All archaeal genomes studied to date are predicted to encode self-compartmentalized proteases (20 S proteasomes and Lon-type proteases) likely to function in energy-dependent proteolysis and an ubiquitin-type mechanism for targeting proteins to proteasomes termed sampylation [54, 55]. In archaea, 20 S proteasomes of α- and β-type subunits are thought to function with AAA-ATPases such as the proteasome-activating nucleotidase (PAN) in degrading folded proteins [54]. In addition, ubiquitin-like small archaeal modifier proteins (SAMPs) appear to be conjugated to protein targets by an E1-like enzyme termed ubiquitin-like conjugating enzyme of archaea or UbaA (based on study of Hfx. volcanii[56]). The genome of Nab. magadii contained an operon encoding putative 20 S proteasome α and β subunits (Nmag_0515-0514, respectively). Apart from this operon, the genome contained separate genes encoding 20 S proteasome α and β subunit homologs (Nmag_3313 and Nmag_3351, respectively). Nab. magadii was also predicted to encode homologs of PAN (Nmag_1362 and 2440) and ubiquitin-like small archaeal modifier proteins (SAMPs; Nmag_0567, 1914, 2668, and 2971). The genome of Nab. magadi contained two genes encoding putative ubiquitin-like activating enzymes of archaea (UbaA; Nmag_1394 and 3812).
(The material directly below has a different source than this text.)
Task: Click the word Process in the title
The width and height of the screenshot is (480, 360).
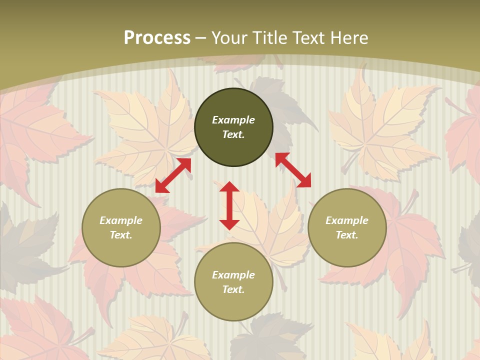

Furthermore, it also encoded a distant homolog of UbaA (Nmag_0356) containing a C-terminal JAB1/MPN/Mov34 metalloenzyme (JAMM) domain that was predicted to remove SAMPs from target proteins. In contrast, Hfx. volcanii encodes only a single UbaA-type protein that functions in both protein conjugation (sampylation) and sulfur mobilization [56]. Nab. magadii also encoded an archaeal-type LonB protease (Nmag_2822), which was demonstrated in its cell membranes [57]. While LonB homologs are conserved and likely act as key energy-dependent proteases in archaea, the physiological significance of these enzymes has not been addressed.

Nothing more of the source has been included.